◆ **Tarea A**
Devuelve, del relato sobre la bebé en el sofá de la cafetería, el tramo desde "La insistencia de" hasta "abandoné el lugar.".
◆ **Tarea B**
Escribe la continuación del relato sobre la bebé en el sofá de la cafetería a partir de su última oración.

El lugar estaba casi vacío, de modo que me sorprendió cuando sentó a su bebé en mi sofá. “¡Claro! – pensé – lo hace mientras pagan sus cafés”. Cuando vi que la mamá, acompañada de una amiga, pasaba de largo con vaso en mano para instalarse a tres mesas de distancia, imaginé con asombro que habían olvidado a su desconcertada hija, pero ¡no!, de vez en cuando volteaba a verla y le hacía carantoñas.

Siempre he sospechado que desciendo de la estirpe de Herodes, porque lo que se dice paciencia con los enanos nunca he tenido. Pero eso no significa que no me importe su integridad física, por lo cual soy bastante aprehensiva. Así que imaginen mi estado cuando la “nena” se encaramó y, sujetando sus manitas al respaldo del sillón, que por cierto estaba al lado del ventanal – sí, ¡de vidrio! –, comenzó a hacer una serie de cien sentadillas a toda velocidad mientras emitía sonidos guturales ininteligibles para un homo sapiens. De pronto, los sonidos se convirtieron en gritos de mandrilito huérfano. Dicho sea de paso, tengo oídos de tísica y los tonos agudos me alteran de modo particular.

La insistencia de la nena para captar la atención de su progenitora, absorta en el cotilleo con su amiga, terminó de exasperarme. Decidida a mostrarme amable aunque no lo mereciera (mi abuela siempre decía: “compostura poca, pero que dure”), esbocé la sonrisa más hipócrita de mi repertorio y me dirigí a la mesa materna.

“Hola, oye, un favorcito… ¿te importaría sentar a tu hija contigo en vez de conmigo?”. Increíblemente, la cínica desnaturalizada me volteó a ver con cara de pocos amigos y espetó: “¡No es tu sillón!”. Alcé una ceja, alcé otra ceja, ladee la cabeza, esbocé una temblorosa sonrisa de medio lado, escondí los colmillos, y con el tono más “inclusive” que pude adoptar, respondí entre dientes: “Ni mi hija.” Di media vuelta, aventé el periódico sobre mi mesa, tomé mi vaso de café y abandoné el lugar.

◆ **Extracto de datos**
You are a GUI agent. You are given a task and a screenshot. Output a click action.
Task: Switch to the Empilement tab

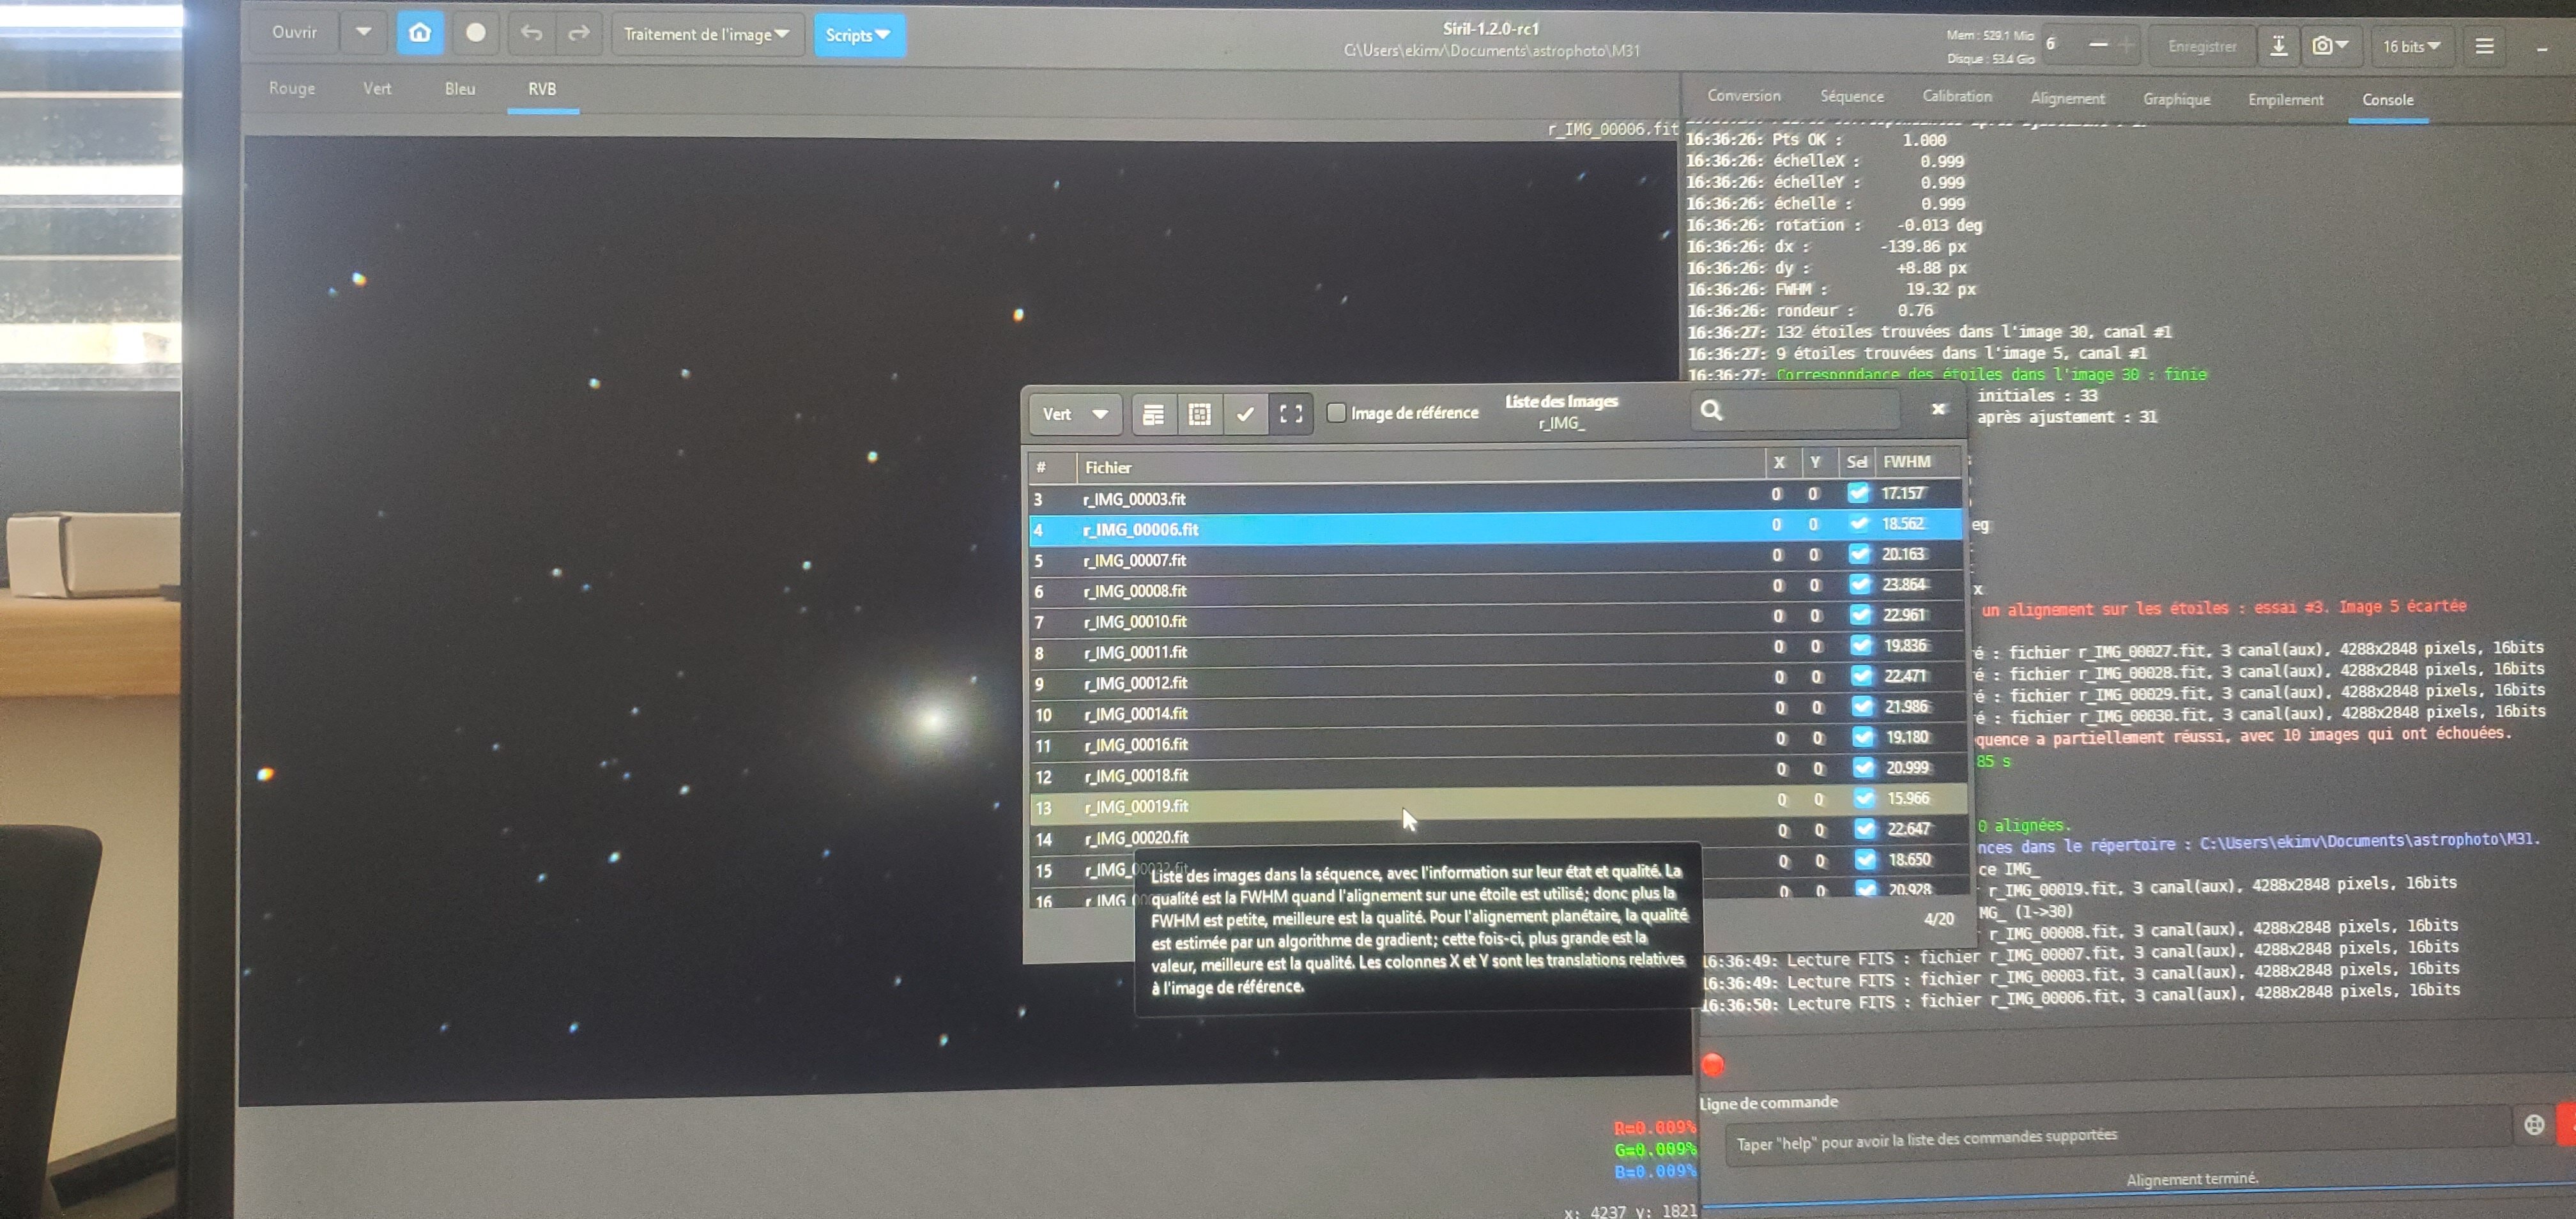coord(2285,99)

◆ **Respuesta escrita A**
La insistencia de la nena para captar la atención de su progenitora, absorta en el cotilleo con su amiga, terminó de exasperarme. Decidida a mostrarme amable aunque no lo mereciera (mi abuela siempre decía: “compostura poca, pero que dure”), esbocé la sonrisa más hipócrita de mi repertorio y me dirigí a la mesa materna.

“Hola, oye, un favorcito… ¿te importaría sentar a tu hija contigo en vez de conmigo?”. Increíblemente, la cínica desnaturalizada me volteó a ver con cara de pocos amigos y espetó: “¡No es tu sillón!”. Alcé una ceja, alcé otra ceja, ladee la cabeza, esbocé una temblorosa sonrisa de medio lado, escondí los colmillos, y con el tono más “inclusive” que pude adoptar, respondí entre dientes: “Ni mi hija.” Di media vuelta, aventé el periódico sobre mi mesa, tomé mi vaso de café y abandoné el lugar.

◆ **Respuesta escrita B**
¡Lo juro!, es un hecho real. Quizá sea uno de los más gráficos, aunque no el único que me ha tocado sufrir por culpa de las “mamis” posmodernas que sienten que el mundo tiene la obligación de padecer las impertinencias de sus hijos. ¡No!, la obligación es de ellas. Nadie tiene por qué soportar que una horda de mocosos desconocidos dé vueltas alrededor de su mesa cual guerreros apaches en un restaurante, mientras los nerviosos meseros hacen equilibrios para no tropezar y vaciarles la sopa encima. Ni soportar un megaberrinche de media hora en tanto la mamá finge demencia, haciendo alarde de una indiferencia tan inaudita como imperdonable.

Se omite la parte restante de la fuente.